Mais de 200 mil pessoas acompanham a Missa de Exéquias; cardeal Giovanni Battista Re exalta trajetória pastoral e defesa dos marginalizados
O Vaticano celebrou neste sábado (26.abr.2025) a Missa de Exéquias do Papa Francisco, encerrando três dias de velório aberto para visitação pública. A cerimônia, realizada no átrio da Basílica de São Pedro, marca o início do Novendiali, período de nove dias de luto e orações em homenagem ao pontífice. Mais de 200 mil pessoas participaram da celebração, lotando a Praça de São Pedro e suas imediações.
A missa de corpo presente foi presidida pelo cardeal Giovanni Battista Re, que na homilia destacou o legado pastoral de Francisco, sublinhando seu compromisso com a proximidade ao povo e atenção especial aos marginalizados. Estiveram presentes cerca de 250 cardeais, além de bispos, padres, religiosos e religiosas de diversas partes do mundo.

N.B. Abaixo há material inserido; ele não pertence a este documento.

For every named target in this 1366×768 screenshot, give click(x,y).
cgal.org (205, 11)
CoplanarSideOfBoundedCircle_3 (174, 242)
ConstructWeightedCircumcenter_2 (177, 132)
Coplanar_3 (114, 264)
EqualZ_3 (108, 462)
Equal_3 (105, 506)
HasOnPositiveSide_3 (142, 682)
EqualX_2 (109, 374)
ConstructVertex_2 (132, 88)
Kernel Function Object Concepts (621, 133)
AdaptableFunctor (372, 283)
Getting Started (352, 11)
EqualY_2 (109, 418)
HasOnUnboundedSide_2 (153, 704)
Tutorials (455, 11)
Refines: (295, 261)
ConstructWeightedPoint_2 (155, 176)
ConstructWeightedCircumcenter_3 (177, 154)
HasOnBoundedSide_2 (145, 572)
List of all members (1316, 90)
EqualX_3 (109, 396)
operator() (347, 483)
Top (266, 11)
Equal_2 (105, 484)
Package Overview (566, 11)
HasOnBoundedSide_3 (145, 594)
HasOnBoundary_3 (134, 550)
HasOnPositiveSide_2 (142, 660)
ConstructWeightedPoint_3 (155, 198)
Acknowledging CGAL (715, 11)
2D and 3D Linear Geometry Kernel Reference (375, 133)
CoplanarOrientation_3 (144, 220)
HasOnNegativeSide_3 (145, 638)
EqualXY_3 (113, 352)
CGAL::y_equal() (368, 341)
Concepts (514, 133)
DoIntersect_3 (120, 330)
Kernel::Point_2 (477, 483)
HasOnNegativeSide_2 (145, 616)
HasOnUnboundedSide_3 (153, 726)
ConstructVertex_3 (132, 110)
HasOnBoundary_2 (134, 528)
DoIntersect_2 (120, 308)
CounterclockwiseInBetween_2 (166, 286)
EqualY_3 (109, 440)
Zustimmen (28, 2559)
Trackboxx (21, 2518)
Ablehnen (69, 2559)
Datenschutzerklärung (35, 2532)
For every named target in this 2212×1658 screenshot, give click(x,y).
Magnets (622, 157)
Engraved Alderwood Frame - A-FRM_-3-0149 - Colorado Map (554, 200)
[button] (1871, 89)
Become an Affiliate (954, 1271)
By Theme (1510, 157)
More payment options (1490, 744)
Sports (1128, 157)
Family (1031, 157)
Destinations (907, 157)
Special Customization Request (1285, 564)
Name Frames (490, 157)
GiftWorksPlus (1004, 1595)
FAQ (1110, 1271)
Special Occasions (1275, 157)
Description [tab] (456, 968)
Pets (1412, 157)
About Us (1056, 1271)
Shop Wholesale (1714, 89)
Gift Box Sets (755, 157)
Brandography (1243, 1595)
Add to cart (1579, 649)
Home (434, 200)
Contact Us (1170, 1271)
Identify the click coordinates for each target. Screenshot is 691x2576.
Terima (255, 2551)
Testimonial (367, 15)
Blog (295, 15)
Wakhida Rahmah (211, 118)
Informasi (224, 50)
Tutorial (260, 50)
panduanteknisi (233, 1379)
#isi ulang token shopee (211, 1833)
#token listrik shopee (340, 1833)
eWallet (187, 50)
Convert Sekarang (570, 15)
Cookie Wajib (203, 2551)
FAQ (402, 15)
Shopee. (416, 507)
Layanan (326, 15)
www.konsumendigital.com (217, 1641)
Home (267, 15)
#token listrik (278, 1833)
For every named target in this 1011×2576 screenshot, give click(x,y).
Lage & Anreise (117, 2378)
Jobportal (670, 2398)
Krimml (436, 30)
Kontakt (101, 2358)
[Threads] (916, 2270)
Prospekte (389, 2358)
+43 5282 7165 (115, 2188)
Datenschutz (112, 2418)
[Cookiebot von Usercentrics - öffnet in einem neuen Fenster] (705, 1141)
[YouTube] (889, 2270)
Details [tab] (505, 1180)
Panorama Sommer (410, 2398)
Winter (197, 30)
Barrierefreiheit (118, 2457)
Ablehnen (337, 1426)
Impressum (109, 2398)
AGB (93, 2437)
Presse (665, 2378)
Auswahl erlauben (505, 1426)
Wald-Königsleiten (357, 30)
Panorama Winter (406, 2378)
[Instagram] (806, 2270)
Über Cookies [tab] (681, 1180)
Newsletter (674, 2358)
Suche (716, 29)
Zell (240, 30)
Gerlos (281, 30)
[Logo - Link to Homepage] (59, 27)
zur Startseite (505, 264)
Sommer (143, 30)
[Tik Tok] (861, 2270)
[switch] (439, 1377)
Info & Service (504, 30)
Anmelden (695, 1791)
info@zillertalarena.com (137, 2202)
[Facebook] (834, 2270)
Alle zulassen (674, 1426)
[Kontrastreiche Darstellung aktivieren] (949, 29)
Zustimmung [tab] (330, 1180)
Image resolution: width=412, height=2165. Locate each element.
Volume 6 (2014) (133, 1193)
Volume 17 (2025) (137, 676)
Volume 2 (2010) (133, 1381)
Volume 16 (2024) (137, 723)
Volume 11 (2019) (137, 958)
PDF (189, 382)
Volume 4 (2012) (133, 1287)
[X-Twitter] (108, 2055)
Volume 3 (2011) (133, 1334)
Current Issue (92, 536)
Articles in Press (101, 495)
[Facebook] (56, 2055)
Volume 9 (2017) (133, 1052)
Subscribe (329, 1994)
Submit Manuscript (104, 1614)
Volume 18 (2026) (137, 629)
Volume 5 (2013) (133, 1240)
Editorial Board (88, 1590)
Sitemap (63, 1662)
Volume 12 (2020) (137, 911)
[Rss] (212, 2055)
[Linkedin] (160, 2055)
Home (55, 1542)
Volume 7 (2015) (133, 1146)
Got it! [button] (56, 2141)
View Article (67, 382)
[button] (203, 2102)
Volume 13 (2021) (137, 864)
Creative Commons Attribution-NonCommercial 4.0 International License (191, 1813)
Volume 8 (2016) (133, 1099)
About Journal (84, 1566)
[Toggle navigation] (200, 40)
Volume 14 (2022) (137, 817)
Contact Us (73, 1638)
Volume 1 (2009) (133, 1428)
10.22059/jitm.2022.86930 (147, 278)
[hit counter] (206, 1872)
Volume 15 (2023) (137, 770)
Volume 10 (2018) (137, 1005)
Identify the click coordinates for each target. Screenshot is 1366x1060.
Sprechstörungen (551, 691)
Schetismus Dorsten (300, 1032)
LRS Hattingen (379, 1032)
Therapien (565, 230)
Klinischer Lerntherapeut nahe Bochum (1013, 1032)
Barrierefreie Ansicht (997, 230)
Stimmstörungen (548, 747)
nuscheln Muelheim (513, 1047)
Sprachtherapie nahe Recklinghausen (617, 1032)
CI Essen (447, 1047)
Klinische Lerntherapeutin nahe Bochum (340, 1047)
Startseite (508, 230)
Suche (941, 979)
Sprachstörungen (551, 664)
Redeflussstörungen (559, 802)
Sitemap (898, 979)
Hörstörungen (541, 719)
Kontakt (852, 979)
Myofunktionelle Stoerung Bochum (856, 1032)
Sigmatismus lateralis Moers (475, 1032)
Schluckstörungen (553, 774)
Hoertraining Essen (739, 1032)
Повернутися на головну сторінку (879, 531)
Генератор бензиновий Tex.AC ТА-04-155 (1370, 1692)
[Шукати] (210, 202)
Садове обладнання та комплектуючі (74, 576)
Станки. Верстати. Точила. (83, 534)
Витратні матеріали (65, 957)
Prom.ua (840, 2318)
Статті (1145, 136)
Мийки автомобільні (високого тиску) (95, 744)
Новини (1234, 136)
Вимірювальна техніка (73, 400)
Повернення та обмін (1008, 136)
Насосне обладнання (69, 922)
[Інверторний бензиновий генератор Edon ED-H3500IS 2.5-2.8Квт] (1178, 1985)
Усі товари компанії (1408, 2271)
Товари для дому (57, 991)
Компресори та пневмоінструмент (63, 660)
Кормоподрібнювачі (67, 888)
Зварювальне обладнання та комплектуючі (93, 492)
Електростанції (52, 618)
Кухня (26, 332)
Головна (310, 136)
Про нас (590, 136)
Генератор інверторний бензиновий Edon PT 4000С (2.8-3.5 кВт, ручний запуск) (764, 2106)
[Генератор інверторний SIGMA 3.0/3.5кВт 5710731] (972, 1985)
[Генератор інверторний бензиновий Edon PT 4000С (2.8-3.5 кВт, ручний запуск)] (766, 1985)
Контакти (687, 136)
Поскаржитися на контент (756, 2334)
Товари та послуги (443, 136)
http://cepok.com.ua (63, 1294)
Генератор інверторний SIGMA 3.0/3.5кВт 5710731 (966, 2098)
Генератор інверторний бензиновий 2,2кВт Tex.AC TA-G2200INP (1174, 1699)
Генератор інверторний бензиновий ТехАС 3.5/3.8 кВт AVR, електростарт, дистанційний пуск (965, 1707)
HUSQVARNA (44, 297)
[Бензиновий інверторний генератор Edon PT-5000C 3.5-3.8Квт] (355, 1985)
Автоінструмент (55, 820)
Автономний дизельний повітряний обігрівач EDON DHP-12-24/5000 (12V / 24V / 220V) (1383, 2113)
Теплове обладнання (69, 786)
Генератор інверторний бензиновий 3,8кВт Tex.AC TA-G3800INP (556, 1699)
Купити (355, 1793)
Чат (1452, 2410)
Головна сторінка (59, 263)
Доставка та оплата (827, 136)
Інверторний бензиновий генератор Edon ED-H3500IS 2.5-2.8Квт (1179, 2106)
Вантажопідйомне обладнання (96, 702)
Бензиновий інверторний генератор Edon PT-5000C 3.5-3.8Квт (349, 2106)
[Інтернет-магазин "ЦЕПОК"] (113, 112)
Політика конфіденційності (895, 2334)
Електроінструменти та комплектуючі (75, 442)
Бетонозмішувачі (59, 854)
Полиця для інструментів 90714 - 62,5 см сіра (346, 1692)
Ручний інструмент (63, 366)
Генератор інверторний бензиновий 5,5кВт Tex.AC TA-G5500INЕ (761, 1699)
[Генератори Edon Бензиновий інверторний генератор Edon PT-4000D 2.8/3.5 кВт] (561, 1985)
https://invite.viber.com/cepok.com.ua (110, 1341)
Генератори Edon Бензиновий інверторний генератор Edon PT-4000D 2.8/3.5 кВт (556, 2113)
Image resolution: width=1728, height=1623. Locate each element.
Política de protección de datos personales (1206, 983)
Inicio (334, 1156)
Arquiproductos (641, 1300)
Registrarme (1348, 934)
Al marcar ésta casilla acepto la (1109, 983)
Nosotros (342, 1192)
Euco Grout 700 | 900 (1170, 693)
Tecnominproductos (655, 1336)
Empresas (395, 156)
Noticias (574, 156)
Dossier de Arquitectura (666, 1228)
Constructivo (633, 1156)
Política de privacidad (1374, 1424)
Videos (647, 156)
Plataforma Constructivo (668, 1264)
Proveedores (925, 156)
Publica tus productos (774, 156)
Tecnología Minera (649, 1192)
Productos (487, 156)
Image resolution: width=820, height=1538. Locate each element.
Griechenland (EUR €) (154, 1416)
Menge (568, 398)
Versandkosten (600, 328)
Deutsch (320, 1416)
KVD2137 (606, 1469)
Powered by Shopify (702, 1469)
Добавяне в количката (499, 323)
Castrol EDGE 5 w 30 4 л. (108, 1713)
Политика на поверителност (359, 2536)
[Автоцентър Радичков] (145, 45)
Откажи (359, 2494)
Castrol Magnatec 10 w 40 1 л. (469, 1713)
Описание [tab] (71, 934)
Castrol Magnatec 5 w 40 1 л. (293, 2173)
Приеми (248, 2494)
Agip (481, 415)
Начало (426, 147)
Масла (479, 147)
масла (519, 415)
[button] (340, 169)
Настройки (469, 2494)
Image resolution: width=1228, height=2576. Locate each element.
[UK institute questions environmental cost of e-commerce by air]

O caixão de madeira e zinco, selado na noite de sexta-feira (25), foi posicionado em frente ao altar da Basílica de São Pedro. Após a celebração e os ritos da Última Commendatio e da Valedictio, o caixão foi levado ao interior da basílica e, posteriormente, transportado até a Basílica de Santa Maria Maior, seguindo um cortejo de aproximadamente 4 quilômetros pelas ruas de Roma.
Em comunicado oficial, a Santa Sé afirmou que a multidão diversificada presente representa a Igreja de Francisco, aquela que “acolhe todos, todos, todos”, em referência a uma expressão frequentemente usada pelo pontífice.

Durante a homilia, Giovanni Battista Re destacou que o Papa Francisco foi um pastor “junto do povo” e “atento aos sinais do seu tempo”. O cardeal lembrou episódios marcantes do pontificado, como as viagens a Lampedusa e Lesbos, que evidenciaram o compromisso do Papa com os refugiados e migrantes. Também citou a viagem histórica ao Iraque em 2021 e a recente visita a quatro nações da Ásia-Oceania em 2024.
O cardeal ressaltou que Francisco sempre defendeu uma Igreja de portas abertas, inspirada pela misericórdia e pela cultura do encontro, em contraste com a “cultura do descarte”. Enfatizou ainda o papel do Papa na promoção da fraternidade, refletida na encíclica Fratelli Tutti e no Documento sobre a Fraternidade Humana, assinado nos Emirados Árabes Unidos em 2019.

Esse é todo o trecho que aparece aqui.